Wednesday, December 29, 2004

Stupid

The Washington Post is going to run a perfectly asinine story in its Wednesday edition (already available on the Internet) which states that "domestic criticism of Bush [has] continued to rise" because Bush has remained on his Christmas/New Years vacation in Crawford rather than rushing back to Washington to vapor for the press corps about the tsunami disaster in south Asia.
The "domestic criticism" is evidently from the press corps, which has made "repeated inquiries" about the President's "public absence."
This is how the media shows bias and manufactures news. This is one of those "questions are being raised" kind of stories when the media confuses its own concerns with that of the country at large. You can always spot this phenomenon when the media lapses into passive voice or third person. Questions aren't being raised by anybody but the press. The media and the rest of the Beltway/New York chattering classes, which as a group really believe that "We are the World" think that the "domestic criticism" which is a function of the press corps' own "repeated inquiries," somehow constitutes a real story.
Just what is it that President Bush can do from Washington that he cannot do from Crawford ? We live in a wired age. There is nobody that Bush cannot call or contact or otherwise lobby about aiding tsunami victims just as easily from Crawford as from Washington. Of course, the real issue has nothing to do with what President Bush and the United States actually do. Both the dollar and the actual value of American relief for the disaster will, in the end, no doubt be larger than anybody else's. Because the chattering classes deal primarily in emotion and feelings, what is wanted, of course, is for Bush to emote on cue, or better for them -- not to emote on cue so that they can work themselves into a lather criticizing him for it.

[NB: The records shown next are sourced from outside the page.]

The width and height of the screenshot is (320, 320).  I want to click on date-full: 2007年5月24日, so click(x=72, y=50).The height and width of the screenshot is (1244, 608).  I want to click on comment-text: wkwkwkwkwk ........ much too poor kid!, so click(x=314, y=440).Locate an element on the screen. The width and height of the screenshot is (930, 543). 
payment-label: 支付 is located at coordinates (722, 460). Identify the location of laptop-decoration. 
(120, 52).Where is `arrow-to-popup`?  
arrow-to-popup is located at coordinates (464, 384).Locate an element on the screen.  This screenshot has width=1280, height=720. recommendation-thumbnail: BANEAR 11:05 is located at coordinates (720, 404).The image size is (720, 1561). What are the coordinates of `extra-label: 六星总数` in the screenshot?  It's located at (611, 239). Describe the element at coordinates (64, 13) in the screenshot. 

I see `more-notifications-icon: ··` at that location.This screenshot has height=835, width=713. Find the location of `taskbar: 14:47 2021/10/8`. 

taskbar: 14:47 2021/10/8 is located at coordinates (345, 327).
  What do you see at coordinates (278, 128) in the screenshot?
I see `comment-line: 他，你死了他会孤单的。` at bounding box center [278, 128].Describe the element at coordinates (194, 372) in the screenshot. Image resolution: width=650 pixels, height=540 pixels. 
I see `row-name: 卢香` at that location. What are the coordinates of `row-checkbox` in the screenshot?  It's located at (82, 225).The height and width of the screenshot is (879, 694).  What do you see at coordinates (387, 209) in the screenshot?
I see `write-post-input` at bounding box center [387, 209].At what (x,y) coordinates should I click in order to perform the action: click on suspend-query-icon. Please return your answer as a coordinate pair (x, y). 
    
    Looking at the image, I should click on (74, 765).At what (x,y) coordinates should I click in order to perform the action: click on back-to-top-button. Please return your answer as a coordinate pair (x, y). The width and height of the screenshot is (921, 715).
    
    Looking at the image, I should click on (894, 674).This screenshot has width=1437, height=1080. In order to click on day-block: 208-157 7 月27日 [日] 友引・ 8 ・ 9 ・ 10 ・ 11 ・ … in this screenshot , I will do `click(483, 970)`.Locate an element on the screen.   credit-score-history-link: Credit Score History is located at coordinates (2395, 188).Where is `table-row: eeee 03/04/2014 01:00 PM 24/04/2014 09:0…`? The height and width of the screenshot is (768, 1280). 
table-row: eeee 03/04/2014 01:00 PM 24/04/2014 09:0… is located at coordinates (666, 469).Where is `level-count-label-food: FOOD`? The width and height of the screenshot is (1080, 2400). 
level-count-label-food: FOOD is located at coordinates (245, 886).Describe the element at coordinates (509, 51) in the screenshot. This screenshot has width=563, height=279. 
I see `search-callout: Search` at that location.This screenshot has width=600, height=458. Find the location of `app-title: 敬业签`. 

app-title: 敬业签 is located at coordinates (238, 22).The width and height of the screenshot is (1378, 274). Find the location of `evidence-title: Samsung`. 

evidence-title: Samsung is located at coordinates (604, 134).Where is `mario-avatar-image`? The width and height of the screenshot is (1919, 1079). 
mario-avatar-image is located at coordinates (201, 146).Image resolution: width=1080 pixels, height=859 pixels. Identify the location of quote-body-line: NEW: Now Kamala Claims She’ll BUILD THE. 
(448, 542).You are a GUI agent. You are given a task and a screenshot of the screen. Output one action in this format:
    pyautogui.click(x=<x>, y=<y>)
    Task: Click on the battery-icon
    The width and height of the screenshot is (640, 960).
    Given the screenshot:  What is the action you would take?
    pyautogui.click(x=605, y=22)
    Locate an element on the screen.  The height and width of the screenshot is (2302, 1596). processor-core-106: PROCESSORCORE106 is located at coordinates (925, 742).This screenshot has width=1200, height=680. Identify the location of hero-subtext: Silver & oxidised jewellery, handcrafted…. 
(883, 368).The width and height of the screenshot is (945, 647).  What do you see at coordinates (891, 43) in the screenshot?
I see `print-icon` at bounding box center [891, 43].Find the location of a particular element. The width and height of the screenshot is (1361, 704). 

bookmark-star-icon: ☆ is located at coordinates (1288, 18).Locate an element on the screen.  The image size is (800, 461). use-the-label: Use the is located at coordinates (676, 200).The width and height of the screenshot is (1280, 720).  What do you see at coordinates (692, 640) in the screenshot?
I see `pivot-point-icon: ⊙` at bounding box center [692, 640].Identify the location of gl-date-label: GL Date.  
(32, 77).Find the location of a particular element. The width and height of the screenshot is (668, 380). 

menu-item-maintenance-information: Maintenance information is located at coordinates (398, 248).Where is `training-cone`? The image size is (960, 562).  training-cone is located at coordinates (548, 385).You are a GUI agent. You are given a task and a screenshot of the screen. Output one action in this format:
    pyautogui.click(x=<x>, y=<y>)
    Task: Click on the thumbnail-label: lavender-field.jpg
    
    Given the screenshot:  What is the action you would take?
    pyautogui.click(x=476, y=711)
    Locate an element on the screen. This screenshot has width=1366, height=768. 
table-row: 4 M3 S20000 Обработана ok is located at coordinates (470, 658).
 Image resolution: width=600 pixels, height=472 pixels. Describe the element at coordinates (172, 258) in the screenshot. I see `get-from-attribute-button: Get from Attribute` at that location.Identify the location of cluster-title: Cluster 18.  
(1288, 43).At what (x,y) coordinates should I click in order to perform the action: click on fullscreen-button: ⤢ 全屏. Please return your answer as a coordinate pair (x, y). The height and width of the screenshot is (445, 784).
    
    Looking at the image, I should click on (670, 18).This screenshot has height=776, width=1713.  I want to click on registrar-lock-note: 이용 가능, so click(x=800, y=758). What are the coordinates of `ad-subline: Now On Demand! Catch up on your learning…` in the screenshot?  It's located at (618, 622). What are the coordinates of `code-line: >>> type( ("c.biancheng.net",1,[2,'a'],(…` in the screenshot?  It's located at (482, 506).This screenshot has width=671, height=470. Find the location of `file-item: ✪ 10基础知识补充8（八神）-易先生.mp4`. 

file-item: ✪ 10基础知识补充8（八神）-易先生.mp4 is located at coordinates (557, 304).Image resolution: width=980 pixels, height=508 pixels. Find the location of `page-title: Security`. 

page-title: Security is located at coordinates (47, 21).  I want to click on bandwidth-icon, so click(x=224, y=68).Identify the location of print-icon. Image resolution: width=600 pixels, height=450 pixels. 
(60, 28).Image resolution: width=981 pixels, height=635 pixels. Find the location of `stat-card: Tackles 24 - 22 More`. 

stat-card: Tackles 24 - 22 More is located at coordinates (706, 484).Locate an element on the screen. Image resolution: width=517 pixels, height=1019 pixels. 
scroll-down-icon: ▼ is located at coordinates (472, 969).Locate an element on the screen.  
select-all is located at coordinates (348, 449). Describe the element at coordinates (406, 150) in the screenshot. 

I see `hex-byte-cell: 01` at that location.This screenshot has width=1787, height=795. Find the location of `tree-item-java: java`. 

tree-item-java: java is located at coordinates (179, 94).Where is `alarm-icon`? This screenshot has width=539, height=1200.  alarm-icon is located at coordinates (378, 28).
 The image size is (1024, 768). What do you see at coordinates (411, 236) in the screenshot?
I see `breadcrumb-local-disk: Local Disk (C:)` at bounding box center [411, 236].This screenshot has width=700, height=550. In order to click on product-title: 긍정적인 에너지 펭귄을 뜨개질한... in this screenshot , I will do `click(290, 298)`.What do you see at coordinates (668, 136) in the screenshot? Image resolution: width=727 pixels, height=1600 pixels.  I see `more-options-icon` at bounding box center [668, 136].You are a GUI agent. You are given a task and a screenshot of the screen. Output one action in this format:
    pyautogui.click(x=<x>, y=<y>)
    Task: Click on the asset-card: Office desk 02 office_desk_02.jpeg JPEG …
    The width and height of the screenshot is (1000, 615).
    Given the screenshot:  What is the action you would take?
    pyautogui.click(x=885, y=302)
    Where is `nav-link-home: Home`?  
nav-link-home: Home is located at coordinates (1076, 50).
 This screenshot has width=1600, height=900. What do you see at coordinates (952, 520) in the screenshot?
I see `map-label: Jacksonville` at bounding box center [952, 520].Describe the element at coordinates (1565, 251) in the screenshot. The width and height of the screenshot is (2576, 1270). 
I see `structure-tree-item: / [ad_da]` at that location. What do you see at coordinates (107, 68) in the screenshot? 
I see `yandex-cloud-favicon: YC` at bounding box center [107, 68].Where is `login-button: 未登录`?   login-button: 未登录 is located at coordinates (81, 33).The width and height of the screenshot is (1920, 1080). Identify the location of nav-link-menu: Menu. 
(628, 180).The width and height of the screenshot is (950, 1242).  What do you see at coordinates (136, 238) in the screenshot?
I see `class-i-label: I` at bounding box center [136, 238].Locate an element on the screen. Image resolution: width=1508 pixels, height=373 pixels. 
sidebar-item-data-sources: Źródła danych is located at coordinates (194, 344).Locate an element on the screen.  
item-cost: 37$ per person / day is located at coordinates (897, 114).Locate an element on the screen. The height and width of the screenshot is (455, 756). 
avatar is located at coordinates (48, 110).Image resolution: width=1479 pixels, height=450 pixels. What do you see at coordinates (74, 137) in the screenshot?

The cynical among us might think that the real intent of this story is to divert attention from a media/chattering class sacred-cow boo-boo -- namely United Nations Emergency Relief Coordinator Jan Egeland's remark Monday that the 15 million dollars initially earmarked by the US for relief was "stingy." Given prevailing fiscal circumstances in Washington (a massive deficit produced largely by a prosecution of just wars in Iraq and Afghanistan for the general benefit, in which the UN as an organization has all but sided with America's enemies), 15 million dollars is anything but stingy. Mr. Egeland (who yesterday retracted his slander) should shut his foul mouth.
El Jefe hopes the President has the gumption to tell the press corps where to go and what to do with themselves when they get there. Alas, this will not be. No doubt in the end, the newspapers and the commentariat will get their wish, and the President will go tearing back to Washington on Air Force One, and put on the mournful face for the journalists, and spoon-feed them their stories in the comfort of the White House Press Room -- God forbid the east coast reporters having to travel to some benighted place like Crawford.